Infringement Plagues Pharaoh’s Fortune

May 8, 2019

Authored and Edited by Jonathan J. Fagan; Margaret A. Esquenet

It makes sense to think that the “graphics and sound” in casino games are important. But are they so important that where the owner of a casino game uses another party’s artwork without permission—thus infringing the artwork owner’s copyright—the artwork owner is entitled to recover 75% of the profits earned from the infringing casino games? Moreover, where a survey asks about the importance of “graphics and sound” to the people who play casino games, but “sound” plays no part in the case, can the survey support a damages award of any amount, including one awarding 75% of the infringer’s profits?

The parties in the case are GC2, which produces artwork for a variety of uses, including casino games, and IGT, which develops casino games. GC2 had licensed artwork to IGT for use on IGT’s physical casino machines. IGT, though, used the artwork on digital, application (“app”)-based versions of the games—prominently, Pharaoh’s Fortune and Coyote Moon—which the licenses did not allow. As a result, GC2 sued IGT in federal court in Chicago (the Northern District of Illinois) for copyright infringement under 17 U.S.C. § 101 et seq. GC2 also claimed that IGT violated Section 1202 of the Digital Millennium Copyright Act (DMCA) when it removed GC2’s logo from the artwork it used on the digital games.

A jury recently found IGT liable on both grounds. For copyright infringement, the jury awarded GC2 75% of IGT’s profits from the infringing games, totaling $14,118,314, and for violating the DMCA it awarded GC2 $1,740,000 (based on a finding of 696 violations).

IGT filed two motions challenging the verdict, both of which are now pending before the court.

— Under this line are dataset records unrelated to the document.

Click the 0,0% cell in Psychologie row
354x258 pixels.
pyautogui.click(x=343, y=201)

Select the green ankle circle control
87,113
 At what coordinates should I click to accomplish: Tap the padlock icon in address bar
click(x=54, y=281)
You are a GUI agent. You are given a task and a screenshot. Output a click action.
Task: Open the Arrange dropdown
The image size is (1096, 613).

Rule 59 Motion: Jury Verdict Based on Bad Evidence

In its first motion, IGT makes two interesting arguments to obtain either a new trial or an amended judgment under Federal Rule of Civil Procedure 59. First, it argues that the evidence was insufficient to the jury’s decision to give GC2 75% of IGT’s profits. And second, it argues that the jury improperly awarded damages under the DMCA. (IGT also makes an evidentiary argument, but it’s less interesting.)

First, IGT argues that the jury awarded GC2 75% of IGT’s profits only because GC2’s counsel misrepresented surveys in closing argument. Section 504(b) of the Copyright Act (17 U.S.C. § 504) allows GC2 to recover profits “attributable to infringement”—in other words, profits traceable to IGT’s use of the infringing artwork. Here, IGT’s damages expert testified to a 5% profits apportionment. GC2, however, apparently changed gears at the end of the trial. Although it had indicated that it would call a damages expert to testify to a 25% apportionment, it decided not to have its expert testify. Instead, GC2’s counsel argued, in closing, that the surveys it had introduced into evidence supported a 75% apportionment.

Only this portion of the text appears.